(Task data)

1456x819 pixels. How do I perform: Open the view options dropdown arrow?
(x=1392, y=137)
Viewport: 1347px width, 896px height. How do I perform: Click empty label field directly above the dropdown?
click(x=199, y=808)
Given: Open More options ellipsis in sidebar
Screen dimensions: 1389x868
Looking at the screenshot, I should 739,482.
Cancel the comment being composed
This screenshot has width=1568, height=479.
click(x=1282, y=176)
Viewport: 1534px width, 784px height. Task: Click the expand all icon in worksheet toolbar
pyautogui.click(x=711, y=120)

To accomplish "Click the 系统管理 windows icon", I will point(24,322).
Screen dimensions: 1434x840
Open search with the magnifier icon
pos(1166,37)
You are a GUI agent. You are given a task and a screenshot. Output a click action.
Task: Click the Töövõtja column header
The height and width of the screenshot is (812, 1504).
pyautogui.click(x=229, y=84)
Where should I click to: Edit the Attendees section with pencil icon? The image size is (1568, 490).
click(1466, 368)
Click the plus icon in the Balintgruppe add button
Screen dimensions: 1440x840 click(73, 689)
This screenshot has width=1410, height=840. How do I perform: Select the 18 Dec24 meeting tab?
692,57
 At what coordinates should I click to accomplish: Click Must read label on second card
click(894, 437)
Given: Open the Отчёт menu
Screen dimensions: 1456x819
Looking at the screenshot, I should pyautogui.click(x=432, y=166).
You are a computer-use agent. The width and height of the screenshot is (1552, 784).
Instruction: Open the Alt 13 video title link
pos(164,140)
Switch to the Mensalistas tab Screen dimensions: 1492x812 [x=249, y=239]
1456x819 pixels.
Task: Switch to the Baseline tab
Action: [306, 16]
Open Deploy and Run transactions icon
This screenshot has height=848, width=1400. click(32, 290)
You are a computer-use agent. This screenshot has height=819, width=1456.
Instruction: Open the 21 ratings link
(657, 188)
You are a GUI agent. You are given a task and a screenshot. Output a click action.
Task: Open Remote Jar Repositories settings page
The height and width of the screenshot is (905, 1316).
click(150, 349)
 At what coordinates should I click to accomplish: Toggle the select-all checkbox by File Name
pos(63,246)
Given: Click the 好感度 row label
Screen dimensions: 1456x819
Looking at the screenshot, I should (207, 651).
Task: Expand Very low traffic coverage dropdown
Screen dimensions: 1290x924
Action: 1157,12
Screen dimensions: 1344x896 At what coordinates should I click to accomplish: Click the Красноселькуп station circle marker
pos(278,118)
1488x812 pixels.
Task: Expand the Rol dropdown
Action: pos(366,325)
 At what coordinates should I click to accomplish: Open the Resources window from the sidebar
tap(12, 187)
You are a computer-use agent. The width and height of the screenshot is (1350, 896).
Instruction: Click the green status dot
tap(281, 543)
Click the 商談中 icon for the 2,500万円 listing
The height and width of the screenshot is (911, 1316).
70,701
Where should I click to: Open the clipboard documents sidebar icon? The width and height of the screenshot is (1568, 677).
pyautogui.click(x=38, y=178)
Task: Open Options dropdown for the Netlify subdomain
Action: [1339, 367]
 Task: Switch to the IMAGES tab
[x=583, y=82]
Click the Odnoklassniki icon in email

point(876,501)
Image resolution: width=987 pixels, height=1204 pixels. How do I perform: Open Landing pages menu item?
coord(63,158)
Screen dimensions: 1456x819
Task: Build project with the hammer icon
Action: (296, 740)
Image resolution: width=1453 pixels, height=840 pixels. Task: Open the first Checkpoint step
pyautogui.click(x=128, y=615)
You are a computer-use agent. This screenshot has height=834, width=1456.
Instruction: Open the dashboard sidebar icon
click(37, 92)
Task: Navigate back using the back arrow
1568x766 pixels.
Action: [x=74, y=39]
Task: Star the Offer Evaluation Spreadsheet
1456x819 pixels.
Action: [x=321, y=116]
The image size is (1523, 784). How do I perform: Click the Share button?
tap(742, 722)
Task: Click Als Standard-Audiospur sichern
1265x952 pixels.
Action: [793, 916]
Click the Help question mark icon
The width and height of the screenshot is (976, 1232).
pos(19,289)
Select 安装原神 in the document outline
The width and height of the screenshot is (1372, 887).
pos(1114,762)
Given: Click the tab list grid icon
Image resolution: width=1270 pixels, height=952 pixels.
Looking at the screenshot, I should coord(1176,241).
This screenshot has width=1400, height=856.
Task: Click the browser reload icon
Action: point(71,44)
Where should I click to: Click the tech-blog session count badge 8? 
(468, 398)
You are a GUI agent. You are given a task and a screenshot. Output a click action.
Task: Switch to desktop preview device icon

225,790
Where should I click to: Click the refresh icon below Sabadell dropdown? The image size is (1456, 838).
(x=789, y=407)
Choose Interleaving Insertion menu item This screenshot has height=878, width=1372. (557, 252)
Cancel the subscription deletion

(End Task data)

[Problem] Line by line, retype all the entries exactly as they are shown.

[Expected output]
1456x819 pixels. How do I perform: Open the view options dropdown arrow?
(x=1392, y=137)
Viewport: 1347px width, 896px height. How do I perform: Click empty label field directly above the dropdown?
click(x=199, y=808)
Given: Open More options ellipsis in sidebar
Screen dimensions: 1389x868
Looking at the screenshot, I should 739,482.
Cancel the comment being composed
This screenshot has width=1568, height=479.
click(x=1282, y=176)
Viewport: 1534px width, 784px height. Task: Click the expand all icon in worksheet toolbar
pyautogui.click(x=711, y=120)

To accomplish "Click the 系统管理 windows icon", I will point(24,322).
Screen dimensions: 1434x840
Open search with the magnifier icon
pos(1166,37)
You are a GUI agent. You are given a task and a screenshot. Output a click action.
Task: Click the Töövõtja column header
The height and width of the screenshot is (812, 1504).
pyautogui.click(x=229, y=84)
Where should I click to: Edit the Attendees section with pencil icon? The image size is (1568, 490).
click(1466, 368)
Click the plus icon in the Balintgruppe add button
Screen dimensions: 1440x840 click(73, 689)
This screenshot has width=1410, height=840. How do I perform: Select the 18 Dec24 meeting tab?
692,57
 At what coordinates should I click to accomplish: Click Must read label on second card
click(894, 437)
Given: Open the Отчёт menu
Screen dimensions: 1456x819
Looking at the screenshot, I should pyautogui.click(x=432, y=166).
You are a computer-use agent. The width and height of the screenshot is (1552, 784).
Instruction: Open the Alt 13 video title link
pos(164,140)
Switch to the Mensalistas tab Screen dimensions: 1492x812 [x=249, y=239]
1456x819 pixels.
Task: Switch to the Baseline tab
Action: [306, 16]
Open Deploy and Run transactions icon
This screenshot has height=848, width=1400. click(32, 290)
You are a computer-use agent. This screenshot has height=819, width=1456.
Instruction: Open the 21 ratings link
(657, 188)
You are a GUI agent. You are given a task and a screenshot. Output a click action.
Task: Open Remote Jar Repositories settings page
The height and width of the screenshot is (905, 1316).
click(150, 349)
 At what coordinates should I click to accomplish: Toggle the select-all checkbox by File Name
pos(63,246)
Given: Click the 好感度 row label
Screen dimensions: 1456x819
Looking at the screenshot, I should (207, 651).
Task: Expand Very low traffic coverage dropdown
Screen dimensions: 1290x924
Action: 1157,12
Screen dimensions: 1344x896 At what coordinates should I click to accomplish: Click the Красноселькуп station circle marker
pos(278,118)
1488x812 pixels.
Task: Expand the Rol dropdown
Action: pos(366,325)
 At what coordinates should I click to accomplish: Open the Resources window from the sidebar
tap(12, 187)
You are a computer-use agent. The width and height of the screenshot is (1350, 896).
Instruction: Click the green status dot
tap(281, 543)
Click the 商談中 icon for the 2,500万円 listing
The height and width of the screenshot is (911, 1316).
70,701
Where should I click to: Open the clipboard documents sidebar icon? The width and height of the screenshot is (1568, 677).
pyautogui.click(x=38, y=178)
Task: Open Options dropdown for the Netlify subdomain
Action: [1339, 367]
 Task: Switch to the IMAGES tab
[x=583, y=82]
Click the Odnoklassniki icon in email

point(876,501)
Image resolution: width=987 pixels, height=1204 pixels. How do I perform: Open Landing pages menu item?
coord(63,158)
Screen dimensions: 1456x819
Task: Build project with the hammer icon
Action: (296, 740)
Image resolution: width=1453 pixels, height=840 pixels. Task: Open the first Checkpoint step
pyautogui.click(x=128, y=615)
You are a computer-use agent. This screenshot has height=834, width=1456.
Instruction: Open the dashboard sidebar icon
click(37, 92)
Task: Navigate back using the back arrow
1568x766 pixels.
Action: [x=74, y=39]
Task: Star the Offer Evaluation Spreadsheet
1456x819 pixels.
Action: [x=321, y=116]
The image size is (1523, 784). How do I perform: Click the Share button?
tap(742, 722)
Task: Click Als Standard-Audiospur sichern
1265x952 pixels.
Action: [793, 916]
Click the Help question mark icon
The width and height of the screenshot is (976, 1232).
pos(19,289)
Select 安装原神 in the document outline
The width and height of the screenshot is (1372, 887).
pos(1114,762)
Given: Click the tab list grid icon
Image resolution: width=1270 pixels, height=952 pixels.
Looking at the screenshot, I should coord(1176,241).
This screenshot has width=1400, height=856.
Task: Click the browser reload icon
Action: point(71,44)
Where should I click to: Click the tech-blog session count badge 8? 
(468, 398)
You are a GUI agent. You are given a task and a screenshot. Output a click action.
Task: Switch to desktop preview device icon

225,790
Where should I click to: Click the refresh icon below Sabadell dropdown? The image size is (1456, 838).
(x=789, y=407)
Choose Interleaving Insertion menu item This screenshot has height=878, width=1372. (557, 252)
Cancel the subscription deletion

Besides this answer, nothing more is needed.